Florian Just en Jan-Paul Grijpink brachten tijdens de Dag van het Lied een selectie uit hun programma Monologe. Het was een ingetogen concert, schrijft Paul Keizer, waarin alle klankkleuren werden uitgediept in een hecht samenspel tussen zanger en pianist.
foto: © Mel Boas

In Der Wanderer (D489) hoorden we de tragiek van Franz Schubert zelf: ingetogen uitgevoerd, met alle aandacht voor wat Schubert heeft geschreven, vanaf de onheilspellende triolen voor de piano in de eerste maten tot en met de sombere klank van het, laag gezongen, afsluitende woord ‘Glück’.
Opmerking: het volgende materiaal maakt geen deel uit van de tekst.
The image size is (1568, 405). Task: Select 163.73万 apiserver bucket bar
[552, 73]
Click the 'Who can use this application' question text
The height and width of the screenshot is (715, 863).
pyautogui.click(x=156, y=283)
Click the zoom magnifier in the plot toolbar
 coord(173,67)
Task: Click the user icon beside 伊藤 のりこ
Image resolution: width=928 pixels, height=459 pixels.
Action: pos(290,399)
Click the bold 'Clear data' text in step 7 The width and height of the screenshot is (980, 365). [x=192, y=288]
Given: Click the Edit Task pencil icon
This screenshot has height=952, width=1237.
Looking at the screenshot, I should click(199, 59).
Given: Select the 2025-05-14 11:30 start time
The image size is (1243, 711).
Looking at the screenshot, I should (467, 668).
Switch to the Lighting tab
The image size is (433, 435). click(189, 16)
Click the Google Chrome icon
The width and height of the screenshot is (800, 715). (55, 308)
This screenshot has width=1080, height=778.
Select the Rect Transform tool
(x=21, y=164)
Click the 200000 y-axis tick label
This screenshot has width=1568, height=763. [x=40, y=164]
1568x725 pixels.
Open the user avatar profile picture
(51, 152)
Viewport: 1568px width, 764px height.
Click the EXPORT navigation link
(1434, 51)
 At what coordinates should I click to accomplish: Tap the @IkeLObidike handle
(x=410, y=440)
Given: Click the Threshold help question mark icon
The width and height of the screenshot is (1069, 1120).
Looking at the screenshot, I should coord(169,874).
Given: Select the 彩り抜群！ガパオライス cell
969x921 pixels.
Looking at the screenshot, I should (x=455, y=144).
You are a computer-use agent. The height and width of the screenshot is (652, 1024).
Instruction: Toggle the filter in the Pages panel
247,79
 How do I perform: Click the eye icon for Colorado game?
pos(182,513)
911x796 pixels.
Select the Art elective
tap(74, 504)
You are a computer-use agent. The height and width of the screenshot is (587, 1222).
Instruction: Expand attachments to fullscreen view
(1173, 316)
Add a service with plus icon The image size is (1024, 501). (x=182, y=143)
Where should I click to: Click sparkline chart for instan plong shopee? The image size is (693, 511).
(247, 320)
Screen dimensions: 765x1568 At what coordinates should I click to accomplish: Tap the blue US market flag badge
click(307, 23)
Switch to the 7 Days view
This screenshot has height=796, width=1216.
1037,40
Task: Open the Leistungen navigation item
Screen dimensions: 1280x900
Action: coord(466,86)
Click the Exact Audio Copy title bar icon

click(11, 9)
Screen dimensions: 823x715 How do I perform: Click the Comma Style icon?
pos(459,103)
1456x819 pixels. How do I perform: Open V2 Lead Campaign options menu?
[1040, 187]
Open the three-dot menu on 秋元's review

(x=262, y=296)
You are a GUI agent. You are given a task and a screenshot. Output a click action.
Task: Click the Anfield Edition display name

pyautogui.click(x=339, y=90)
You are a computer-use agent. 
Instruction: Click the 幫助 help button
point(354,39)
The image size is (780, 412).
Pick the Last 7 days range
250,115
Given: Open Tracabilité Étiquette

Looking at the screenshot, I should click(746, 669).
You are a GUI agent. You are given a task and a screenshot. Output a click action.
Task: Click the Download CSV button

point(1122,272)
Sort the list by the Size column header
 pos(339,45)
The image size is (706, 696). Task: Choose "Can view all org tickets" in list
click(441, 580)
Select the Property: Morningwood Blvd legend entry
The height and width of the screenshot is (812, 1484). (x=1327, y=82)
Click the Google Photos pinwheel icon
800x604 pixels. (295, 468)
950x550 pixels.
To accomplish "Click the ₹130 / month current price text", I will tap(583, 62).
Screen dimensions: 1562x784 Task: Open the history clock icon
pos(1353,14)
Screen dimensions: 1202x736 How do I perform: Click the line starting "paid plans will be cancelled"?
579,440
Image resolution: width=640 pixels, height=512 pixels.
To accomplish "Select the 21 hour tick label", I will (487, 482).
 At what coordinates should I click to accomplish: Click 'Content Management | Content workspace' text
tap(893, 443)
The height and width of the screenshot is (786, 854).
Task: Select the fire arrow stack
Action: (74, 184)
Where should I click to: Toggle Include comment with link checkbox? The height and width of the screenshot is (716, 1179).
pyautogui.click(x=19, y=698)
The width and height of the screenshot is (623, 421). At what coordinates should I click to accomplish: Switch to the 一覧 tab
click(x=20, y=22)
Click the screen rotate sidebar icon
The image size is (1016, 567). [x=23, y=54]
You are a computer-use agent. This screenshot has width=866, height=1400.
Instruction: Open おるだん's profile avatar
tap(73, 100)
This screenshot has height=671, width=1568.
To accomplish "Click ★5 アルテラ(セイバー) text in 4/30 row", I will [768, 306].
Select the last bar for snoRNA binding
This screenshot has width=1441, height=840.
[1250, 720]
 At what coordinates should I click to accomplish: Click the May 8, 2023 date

Zij vervolgden met het eerste en laatste lied uit de Hermit Songs van  Samuel Barber. In het eerste lied konden we een heftig klagende pelgrim horen. Prachtig waren de fluisterzacht uitgevoerde slotregels van het tweede lied. Een luid applaus kon dan ook niet uitblijven.

Op het programma stonden ook de liederen van Jacques Ibert en Maurice Ravel voor de film over Don Quichot. Als eerste werden de liederen van Ibert uitgevoerd. De mooie lange en verstilde lijnen in het laatste lied, Chanson de la mort de Don Quichotte, waren adembenemend.

Tekst gaat door onder de foto’s.

In de Drei Monologe des Empedokles van Hermann Reutter was opnieuw te horen hoe tot in de puntjes verzorgd gemusiceerd werd waarbij onder andere de mooi gespeelde hoekige pianopartij opviel.

Daarop volgden twee liederen van Charles Ives. Grijpink speelde de onvoorstelbaar moeilijke partij van From Paracelcus met verve. Halverwege verandert het lied tot een door beiden prachtig uitgevoerd piano. Na dit  enorme lied volgde Mirage als mooi rustpunt.

Tot besluit hoorden we de drie liederen Don Quichotte à Dulcinée van Ravel. Na alle serieuze klanken tot nu was het heerlijk om een volslagen dronken Don Quichot te horen in het Chanson à boire. Een mooi en passend besluit van dit bijzondere recital.